— start of Data lines —
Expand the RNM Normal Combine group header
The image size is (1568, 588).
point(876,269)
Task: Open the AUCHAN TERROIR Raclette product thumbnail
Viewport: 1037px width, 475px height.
— end of Data lines —
## [What you will do]
Rewrite the lines from the one containing "Task: Open the" through the end of the lines, replacing "thumbnail" with "image" and leaving everything else unchanged.

## [Response to the task]
Task: Open the AUCHAN TERROIR Raclette product image
Viewport: 1037px width, 475px height.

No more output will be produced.